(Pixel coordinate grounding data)

++++++

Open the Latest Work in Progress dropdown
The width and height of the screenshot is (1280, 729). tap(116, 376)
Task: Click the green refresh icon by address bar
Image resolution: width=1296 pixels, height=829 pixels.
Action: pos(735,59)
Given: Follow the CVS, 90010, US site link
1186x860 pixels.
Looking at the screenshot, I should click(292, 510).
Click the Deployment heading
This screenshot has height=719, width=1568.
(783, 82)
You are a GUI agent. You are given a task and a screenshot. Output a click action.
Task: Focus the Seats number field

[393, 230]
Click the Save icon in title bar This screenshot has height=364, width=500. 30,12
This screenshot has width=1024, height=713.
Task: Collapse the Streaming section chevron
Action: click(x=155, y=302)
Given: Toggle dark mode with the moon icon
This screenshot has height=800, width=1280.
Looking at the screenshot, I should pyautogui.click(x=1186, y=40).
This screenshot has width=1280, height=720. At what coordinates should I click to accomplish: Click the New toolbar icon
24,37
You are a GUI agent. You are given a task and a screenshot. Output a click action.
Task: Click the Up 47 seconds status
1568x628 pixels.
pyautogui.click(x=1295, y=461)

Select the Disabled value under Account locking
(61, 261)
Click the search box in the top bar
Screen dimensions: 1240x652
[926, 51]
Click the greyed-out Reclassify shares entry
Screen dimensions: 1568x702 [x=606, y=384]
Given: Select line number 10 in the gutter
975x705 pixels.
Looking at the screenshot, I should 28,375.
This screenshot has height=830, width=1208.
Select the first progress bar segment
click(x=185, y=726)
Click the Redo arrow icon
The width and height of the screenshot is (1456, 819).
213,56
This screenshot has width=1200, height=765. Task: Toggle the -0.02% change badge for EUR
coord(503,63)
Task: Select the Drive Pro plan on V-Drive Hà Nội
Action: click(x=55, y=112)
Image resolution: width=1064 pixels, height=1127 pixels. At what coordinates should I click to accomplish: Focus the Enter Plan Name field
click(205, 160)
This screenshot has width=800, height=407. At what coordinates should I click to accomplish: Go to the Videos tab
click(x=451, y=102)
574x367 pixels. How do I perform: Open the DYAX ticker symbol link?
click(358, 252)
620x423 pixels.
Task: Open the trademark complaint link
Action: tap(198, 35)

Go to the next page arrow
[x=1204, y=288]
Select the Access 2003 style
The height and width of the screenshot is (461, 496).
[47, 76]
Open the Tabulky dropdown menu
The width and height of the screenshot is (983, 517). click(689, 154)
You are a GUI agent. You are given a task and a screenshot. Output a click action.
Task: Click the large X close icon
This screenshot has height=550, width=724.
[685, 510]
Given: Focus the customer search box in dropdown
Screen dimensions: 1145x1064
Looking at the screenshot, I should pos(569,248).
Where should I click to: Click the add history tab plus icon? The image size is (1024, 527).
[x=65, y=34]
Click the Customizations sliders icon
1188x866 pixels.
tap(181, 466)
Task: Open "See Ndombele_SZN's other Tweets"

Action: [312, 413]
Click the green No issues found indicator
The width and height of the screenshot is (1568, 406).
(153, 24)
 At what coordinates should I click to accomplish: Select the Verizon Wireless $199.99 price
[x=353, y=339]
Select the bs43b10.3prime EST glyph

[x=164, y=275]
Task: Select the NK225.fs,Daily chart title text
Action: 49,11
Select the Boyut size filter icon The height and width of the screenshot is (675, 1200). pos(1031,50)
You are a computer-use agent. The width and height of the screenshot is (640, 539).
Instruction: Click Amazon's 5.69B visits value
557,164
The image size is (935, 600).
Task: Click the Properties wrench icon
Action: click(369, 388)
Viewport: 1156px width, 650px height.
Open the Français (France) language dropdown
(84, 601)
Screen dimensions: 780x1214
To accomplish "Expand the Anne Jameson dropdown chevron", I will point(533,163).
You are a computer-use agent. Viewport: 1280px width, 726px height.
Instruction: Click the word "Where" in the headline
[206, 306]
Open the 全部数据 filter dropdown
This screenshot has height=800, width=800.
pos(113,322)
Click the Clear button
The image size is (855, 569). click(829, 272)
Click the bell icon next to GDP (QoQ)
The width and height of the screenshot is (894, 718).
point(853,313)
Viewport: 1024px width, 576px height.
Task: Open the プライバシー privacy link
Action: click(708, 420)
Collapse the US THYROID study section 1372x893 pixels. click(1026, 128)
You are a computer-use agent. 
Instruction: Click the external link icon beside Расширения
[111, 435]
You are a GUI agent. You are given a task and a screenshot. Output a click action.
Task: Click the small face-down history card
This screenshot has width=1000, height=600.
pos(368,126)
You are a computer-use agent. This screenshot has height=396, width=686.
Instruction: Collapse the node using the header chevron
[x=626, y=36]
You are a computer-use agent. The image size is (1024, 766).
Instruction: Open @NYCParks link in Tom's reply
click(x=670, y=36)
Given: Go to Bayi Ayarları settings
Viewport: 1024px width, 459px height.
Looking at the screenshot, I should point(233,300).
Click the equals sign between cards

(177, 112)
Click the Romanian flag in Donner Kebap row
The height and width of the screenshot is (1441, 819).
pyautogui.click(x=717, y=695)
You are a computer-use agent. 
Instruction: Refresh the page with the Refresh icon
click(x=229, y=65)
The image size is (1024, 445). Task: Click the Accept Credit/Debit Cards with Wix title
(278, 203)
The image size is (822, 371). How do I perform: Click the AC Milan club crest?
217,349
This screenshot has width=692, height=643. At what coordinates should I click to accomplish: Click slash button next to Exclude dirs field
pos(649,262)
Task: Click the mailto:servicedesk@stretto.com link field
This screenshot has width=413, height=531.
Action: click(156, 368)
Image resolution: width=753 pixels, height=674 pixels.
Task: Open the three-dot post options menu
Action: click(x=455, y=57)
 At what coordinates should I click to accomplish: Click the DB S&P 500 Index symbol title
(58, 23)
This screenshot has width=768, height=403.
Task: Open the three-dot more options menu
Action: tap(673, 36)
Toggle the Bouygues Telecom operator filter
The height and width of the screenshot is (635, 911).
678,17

++++++

> [What the task asks]: "search" is the word to look for; copy every line of the data that has it.

> [Exercise response]:
Click the search box in the top bar
Given: Focus the customer search box in dropdown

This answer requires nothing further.